Task directions: Render every line of the rows below as a Markdown table with two columns, Line No. and Content, numbering each line and omitting blank lines.

Data rows
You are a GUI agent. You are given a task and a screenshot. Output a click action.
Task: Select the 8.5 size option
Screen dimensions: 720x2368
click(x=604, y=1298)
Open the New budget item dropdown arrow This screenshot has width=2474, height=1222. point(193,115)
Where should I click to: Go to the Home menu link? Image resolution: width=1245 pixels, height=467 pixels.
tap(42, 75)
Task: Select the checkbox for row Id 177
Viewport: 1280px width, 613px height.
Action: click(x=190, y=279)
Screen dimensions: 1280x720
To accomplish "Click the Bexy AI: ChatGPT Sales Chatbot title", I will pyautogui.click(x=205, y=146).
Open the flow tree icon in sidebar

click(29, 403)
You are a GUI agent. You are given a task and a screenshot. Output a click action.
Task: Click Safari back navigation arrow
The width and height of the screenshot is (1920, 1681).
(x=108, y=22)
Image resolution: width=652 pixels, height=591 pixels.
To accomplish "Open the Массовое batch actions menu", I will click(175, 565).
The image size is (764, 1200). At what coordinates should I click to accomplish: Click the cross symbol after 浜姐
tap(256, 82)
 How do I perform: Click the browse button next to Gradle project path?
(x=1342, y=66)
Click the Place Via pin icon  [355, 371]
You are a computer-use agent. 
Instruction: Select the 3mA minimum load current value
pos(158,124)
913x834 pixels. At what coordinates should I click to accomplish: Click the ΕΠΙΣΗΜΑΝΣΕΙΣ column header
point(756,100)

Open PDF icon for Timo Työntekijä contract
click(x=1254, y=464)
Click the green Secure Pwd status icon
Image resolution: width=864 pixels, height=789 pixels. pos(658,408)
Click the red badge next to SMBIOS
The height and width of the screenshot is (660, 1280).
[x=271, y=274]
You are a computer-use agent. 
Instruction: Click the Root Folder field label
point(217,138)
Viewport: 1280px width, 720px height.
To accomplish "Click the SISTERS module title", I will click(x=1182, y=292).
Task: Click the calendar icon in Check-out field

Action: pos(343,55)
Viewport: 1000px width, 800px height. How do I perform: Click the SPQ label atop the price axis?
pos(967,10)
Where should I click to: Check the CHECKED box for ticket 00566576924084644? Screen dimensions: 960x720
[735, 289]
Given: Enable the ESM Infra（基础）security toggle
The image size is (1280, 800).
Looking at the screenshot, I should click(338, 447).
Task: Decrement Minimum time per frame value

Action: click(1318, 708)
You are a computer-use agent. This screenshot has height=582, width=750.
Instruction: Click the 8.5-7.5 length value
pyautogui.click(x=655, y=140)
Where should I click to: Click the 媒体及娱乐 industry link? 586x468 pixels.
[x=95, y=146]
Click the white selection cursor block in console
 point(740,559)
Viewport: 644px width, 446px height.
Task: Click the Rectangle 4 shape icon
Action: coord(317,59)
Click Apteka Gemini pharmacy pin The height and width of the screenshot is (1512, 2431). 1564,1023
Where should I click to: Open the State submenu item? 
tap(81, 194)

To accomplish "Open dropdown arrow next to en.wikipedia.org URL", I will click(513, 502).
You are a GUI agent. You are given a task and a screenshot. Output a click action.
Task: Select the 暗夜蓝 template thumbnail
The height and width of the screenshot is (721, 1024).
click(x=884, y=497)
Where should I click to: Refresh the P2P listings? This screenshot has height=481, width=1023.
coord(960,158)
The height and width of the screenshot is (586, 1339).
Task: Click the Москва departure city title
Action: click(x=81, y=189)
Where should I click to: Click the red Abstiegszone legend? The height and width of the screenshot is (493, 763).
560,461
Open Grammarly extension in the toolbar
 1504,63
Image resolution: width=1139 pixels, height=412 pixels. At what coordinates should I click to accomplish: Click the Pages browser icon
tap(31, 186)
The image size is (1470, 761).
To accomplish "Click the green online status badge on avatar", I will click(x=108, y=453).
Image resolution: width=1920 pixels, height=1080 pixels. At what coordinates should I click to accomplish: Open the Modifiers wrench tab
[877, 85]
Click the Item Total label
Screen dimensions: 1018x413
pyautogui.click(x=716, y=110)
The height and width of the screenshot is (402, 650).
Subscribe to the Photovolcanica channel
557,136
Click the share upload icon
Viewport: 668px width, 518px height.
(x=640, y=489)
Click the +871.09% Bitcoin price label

Result for this exercise:
| Line No. | Content |
|---|---|
| 1 | You are a GUI agent. You are given a task and a screenshot. Output a click action. |
| 2 | Task: Select the 8.5 size option |
| 3 | Screen dimensions: 720x2368 |
| 4 | click(x=604, y=1298) |
| 5 | Open the New budget item dropdown arrow This screenshot has width=2474, height=1222. point(193,115) |
| 6 | Where should I click to: Go to the Home menu link? Image resolution: width=1245 pixels, height=467 pixels. |
| 7 | tap(42, 75) |
| 8 | Task: Select the checkbox for row Id 177 |
| 9 | Viewport: 1280px width, 613px height. |
| 10 | Action: click(x=190, y=279) |
| 11 | Screen dimensions: 1280x720 |
| 12 | To accomplish "Click the Bexy AI: ChatGPT Sales Chatbot title", I will pyautogui.click(x=205, y=146). |
| 13 | Open the flow tree icon in sidebar |
| 14 | click(29, 403) |
| 15 | You are a GUI agent. You are given a task and a screenshot. Output a click action. |
| 16 | Task: Click Safari back navigation arrow |
| 17 | The width and height of the screenshot is (1920, 1681). |
| 18 | (x=108, y=22) |
| 19 | Image resolution: width=652 pixels, height=591 pixels. |
| 20 | To accomplish "Open the Массовое batch actions menu", I will click(175, 565). |
| 21 | The image size is (764, 1200). At what coordinates should I click to accomplish: Click the cross symbol after 浜姐 |
| 22 | tap(256, 82) |
| 23 |  How do I perform: Click the browse button next to Gradle project path? |
| 24 | (x=1342, y=66) |
| 25 | Click the Place Via pin icon  [355, 371] |
| 26 | You are a computer-use agent.  |
| 27 | Instruction: Select the 3mA minimum load current value |
| 28 | pos(158,124) |
| 29 | 913x834 pixels. At what coordinates should I click to accomplish: Click the ΕΠΙΣΗΜΑΝΣΕΙΣ column header |
| 30 | point(756,100) |
| 31 | Open PDF icon for Timo Työntekijä contract |
| 32 | click(x=1254, y=464) |
| 33 | Click the green Secure Pwd status icon |
| 34 | Image resolution: width=864 pixels, height=789 pixels. pos(658,408) |
| 35 | Click the red badge next to SMBIOS |
| 36 | The height and width of the screenshot is (660, 1280). |
| 37 | [x=271, y=274] |
| 38 | You are a computer-use agent.  |
| 39 | Instruction: Click the Root Folder field label |
| 40 | point(217,138) |
| 41 | Viewport: 1280px width, 720px height. |
| 42 | To accomplish "Click the SISTERS module title", I will click(x=1182, y=292). |
| 43 | Task: Click the calendar icon in Check-out field |
| 44 | Action: pos(343,55) |
| 45 | Viewport: 1000px width, 800px height. How do I perform: Click the SPQ label atop the price axis? |
| 46 | pos(967,10) |
| 47 | Where should I click to: Check the CHECKED box for ticket 00566576924084644? Screen dimensions: 960x720 |
| 48 | [735, 289] |
| 49 | Given: Enable the ESM Infra（基础）security toggle |
| 50 | The image size is (1280, 800). |
| 51 | Looking at the screenshot, I should click(338, 447). |
| 52 | Task: Decrement Minimum time per frame value |
| 53 | Action: click(1318, 708) |
| 54 | You are a computer-use agent. This screenshot has height=582, width=750. |
| 55 | Instruction: Click the 8.5-7.5 length value |
| 56 | pyautogui.click(x=655, y=140) |
| 57 | Where should I click to: Click the 媒体及娱乐 industry link? 586x468 pixels. |
| 58 | [x=95, y=146] |
| 59 | Click the white selection cursor block in console |
| 60 |  point(740,559) |
| 61 | Viewport: 644px width, 446px height. |
| 62 | Task: Click the Rectangle 4 shape icon |
| 63 | Action: coord(317,59) |
| 64 | Click Apteka Gemini pharmacy pin The height and width of the screenshot is (1512, 2431). 1564,1023 |
| 65 | Where should I click to: Open the State submenu item?  |
| 66 | tap(81, 194) |
| 67 | To accomplish "Open dropdown arrow next to en.wikipedia.org URL", I will click(513, 502). |
| 68 | You are a GUI agent. You are given a task and a screenshot. Output a click action. |
| 69 | Task: Select the 暗夜蓝 template thumbnail |
| 70 | The height and width of the screenshot is (721, 1024). |
| 71 | click(x=884, y=497) |
| 72 | Where should I click to: Refresh the P2P listings? This screenshot has height=481, width=1023. |
| 73 | coord(960,158) |
| 74 | The height and width of the screenshot is (586, 1339). |
| 75 | Task: Click the Москва departure city title |
| 76 | Action: click(x=81, y=189) |
| 77 | Where should I click to: Click the red Abstiegszone legend? The height and width of the screenshot is (493, 763). |
| 78 | 560,461 |
| 79 | Open Grammarly extension in the toolbar |
| 80 |  1504,63 |
| 81 | Image resolution: width=1139 pixels, height=412 pixels. At what coordinates should I click to accomplish: Click the Pages browser icon |
| 82 | tap(31, 186) |
| 83 | The image size is (1470, 761). |
| 84 | To accomplish "Click the green online status badge on avatar", I will click(x=108, y=453). |
| 85 | Image resolution: width=1920 pixels, height=1080 pixels. At what coordinates should I click to accomplish: Open the Modifiers wrench tab |
| 86 | [877, 85] |
| 87 | Click the Item Total label |
| 88 | Screen dimensions: 1018x413 |
| 89 | pyautogui.click(x=716, y=110) |
| 90 | The height and width of the screenshot is (402, 650). |
| 91 | Subscribe to the Photovolcanica channel |
| 92 | 557,136 |
| 93 | Click the share upload icon |
| 94 | Viewport: 668px width, 518px height. |
| 95 | (x=640, y=489) |
| 96 | Click the +871.09% Bitcoin price label |